▶ IHRE AUFGABE:
Geben Sie den Abschnitt der Daten von der Zeile mit „has width=1000, height=404.“ bis zur Zeile mit „pyautogui.click(x=489, y=246)“ (beide eingeschlossen) als nummerierte Liste wieder. Lassen Sie dabei Leerzeilen weg.

▶ DATEN:
════════
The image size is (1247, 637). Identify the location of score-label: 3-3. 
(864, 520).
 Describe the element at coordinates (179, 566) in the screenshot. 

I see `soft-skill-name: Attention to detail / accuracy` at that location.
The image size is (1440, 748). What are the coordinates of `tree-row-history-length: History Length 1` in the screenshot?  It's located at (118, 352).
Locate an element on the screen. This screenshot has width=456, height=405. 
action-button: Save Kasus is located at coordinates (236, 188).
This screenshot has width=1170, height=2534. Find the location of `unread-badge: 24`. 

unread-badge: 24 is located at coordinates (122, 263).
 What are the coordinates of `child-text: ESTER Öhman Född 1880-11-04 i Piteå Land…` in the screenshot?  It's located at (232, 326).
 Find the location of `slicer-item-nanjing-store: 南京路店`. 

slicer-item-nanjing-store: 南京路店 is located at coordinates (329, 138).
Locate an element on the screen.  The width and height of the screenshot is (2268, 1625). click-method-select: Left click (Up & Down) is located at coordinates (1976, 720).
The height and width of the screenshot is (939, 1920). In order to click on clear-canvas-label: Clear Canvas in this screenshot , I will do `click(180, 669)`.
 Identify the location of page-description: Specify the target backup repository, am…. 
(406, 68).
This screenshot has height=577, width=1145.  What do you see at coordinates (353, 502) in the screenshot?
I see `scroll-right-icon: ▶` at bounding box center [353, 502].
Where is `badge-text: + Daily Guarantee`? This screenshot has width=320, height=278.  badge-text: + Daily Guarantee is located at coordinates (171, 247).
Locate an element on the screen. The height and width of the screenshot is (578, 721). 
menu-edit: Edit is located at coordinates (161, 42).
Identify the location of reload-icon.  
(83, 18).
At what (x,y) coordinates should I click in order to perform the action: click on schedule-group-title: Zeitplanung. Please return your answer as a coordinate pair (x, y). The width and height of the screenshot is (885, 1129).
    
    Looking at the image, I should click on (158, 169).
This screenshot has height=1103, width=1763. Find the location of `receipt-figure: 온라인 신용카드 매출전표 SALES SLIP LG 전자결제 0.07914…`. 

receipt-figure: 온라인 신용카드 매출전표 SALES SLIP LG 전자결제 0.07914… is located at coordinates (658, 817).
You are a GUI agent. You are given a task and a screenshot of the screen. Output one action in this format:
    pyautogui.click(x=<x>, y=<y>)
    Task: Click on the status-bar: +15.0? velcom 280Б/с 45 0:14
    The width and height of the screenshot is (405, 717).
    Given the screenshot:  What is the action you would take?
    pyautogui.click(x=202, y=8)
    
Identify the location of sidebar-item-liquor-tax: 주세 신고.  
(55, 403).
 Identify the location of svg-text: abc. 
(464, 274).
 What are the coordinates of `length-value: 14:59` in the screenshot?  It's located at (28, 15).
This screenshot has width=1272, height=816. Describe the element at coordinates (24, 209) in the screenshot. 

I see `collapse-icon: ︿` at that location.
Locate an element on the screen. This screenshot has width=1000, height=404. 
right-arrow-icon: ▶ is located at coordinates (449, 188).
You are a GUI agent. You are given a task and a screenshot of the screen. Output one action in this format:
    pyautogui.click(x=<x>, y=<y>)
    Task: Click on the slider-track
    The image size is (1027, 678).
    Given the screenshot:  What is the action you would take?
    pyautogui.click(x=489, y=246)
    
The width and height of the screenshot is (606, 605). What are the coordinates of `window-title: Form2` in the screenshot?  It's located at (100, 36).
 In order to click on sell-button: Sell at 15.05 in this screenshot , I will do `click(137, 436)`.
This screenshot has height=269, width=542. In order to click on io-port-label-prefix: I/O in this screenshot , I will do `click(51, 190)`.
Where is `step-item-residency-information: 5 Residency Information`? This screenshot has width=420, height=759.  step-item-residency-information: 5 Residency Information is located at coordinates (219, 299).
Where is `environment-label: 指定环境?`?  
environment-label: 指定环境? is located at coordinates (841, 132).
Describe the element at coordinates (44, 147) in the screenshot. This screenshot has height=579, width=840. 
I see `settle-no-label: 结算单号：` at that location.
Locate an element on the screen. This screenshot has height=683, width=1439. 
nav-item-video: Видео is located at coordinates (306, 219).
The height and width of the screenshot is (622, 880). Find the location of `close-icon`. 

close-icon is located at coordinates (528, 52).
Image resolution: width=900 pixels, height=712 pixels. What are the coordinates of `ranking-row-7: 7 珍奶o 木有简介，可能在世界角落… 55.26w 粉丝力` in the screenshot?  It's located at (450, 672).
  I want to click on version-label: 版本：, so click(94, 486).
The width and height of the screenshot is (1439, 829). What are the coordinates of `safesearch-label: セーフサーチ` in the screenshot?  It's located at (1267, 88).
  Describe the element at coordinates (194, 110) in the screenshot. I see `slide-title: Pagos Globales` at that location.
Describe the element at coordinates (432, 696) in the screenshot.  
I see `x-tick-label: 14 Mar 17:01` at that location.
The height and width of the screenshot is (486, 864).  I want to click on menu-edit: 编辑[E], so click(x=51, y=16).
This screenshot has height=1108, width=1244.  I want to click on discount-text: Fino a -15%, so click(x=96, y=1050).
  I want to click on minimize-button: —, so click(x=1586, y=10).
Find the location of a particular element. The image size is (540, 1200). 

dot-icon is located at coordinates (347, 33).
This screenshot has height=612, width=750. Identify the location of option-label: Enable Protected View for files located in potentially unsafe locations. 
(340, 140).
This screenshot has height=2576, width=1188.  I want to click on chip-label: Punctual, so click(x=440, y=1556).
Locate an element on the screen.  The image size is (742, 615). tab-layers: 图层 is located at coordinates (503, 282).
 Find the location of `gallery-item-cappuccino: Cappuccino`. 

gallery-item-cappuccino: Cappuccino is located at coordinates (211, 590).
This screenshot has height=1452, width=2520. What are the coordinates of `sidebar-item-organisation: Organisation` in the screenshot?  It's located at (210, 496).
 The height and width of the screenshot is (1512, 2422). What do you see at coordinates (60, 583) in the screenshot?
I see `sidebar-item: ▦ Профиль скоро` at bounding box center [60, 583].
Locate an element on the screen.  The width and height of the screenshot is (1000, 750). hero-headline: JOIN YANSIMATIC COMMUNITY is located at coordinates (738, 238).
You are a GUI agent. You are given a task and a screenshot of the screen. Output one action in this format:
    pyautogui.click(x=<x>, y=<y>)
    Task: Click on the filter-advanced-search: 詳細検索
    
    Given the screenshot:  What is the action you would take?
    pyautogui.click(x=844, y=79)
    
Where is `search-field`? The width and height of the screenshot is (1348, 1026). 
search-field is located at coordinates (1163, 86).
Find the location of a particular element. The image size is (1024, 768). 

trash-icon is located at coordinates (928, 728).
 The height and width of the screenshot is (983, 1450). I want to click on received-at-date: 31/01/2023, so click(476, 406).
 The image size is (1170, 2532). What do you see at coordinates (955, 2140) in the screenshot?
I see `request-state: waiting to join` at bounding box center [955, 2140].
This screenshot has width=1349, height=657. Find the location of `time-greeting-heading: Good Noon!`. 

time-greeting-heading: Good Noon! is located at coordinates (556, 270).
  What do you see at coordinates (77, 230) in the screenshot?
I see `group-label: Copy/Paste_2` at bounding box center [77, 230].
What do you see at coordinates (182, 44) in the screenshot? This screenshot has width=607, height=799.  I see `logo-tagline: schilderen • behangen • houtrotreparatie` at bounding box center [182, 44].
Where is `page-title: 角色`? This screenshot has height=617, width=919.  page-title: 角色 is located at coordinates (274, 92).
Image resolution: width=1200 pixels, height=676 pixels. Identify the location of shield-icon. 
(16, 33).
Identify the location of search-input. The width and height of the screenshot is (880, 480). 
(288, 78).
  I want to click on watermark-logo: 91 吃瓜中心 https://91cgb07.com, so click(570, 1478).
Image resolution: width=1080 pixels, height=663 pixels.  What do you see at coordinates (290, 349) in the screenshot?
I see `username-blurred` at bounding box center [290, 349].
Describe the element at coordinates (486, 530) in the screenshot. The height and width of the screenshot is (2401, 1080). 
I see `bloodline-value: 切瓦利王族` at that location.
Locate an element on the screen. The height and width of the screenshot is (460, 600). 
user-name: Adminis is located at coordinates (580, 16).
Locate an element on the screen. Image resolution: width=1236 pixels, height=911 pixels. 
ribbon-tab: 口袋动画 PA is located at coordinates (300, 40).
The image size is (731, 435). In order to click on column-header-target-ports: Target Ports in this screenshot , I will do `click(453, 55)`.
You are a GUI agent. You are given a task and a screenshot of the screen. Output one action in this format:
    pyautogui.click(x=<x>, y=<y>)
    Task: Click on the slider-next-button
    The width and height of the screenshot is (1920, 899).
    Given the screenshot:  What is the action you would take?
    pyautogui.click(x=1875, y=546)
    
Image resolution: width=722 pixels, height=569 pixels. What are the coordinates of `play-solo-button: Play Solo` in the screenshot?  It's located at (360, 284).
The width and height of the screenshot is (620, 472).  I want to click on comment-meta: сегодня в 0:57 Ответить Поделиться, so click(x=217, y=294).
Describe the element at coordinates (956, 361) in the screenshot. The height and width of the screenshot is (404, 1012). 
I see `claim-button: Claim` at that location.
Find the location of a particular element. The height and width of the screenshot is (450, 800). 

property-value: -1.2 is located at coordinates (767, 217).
════════
▶ ANTWORTBEREICH:
1. Locate an element on the screen. This screenshot has width=1000, height=404. 
2. right-arrow-icon: ▶ is located at coordinates (449, 188).
3. You are a GUI agent. You are given a task and a screenshot of the screen. Output one action in this format:
4.     pyautogui.click(x=<x>, y=<y>)
5.     Task: Click on the slider-track
6.     The image size is (1027, 678).
7.     Given the screenshot:  What is the action you would take?
8.     pyautogui.click(x=489, y=246)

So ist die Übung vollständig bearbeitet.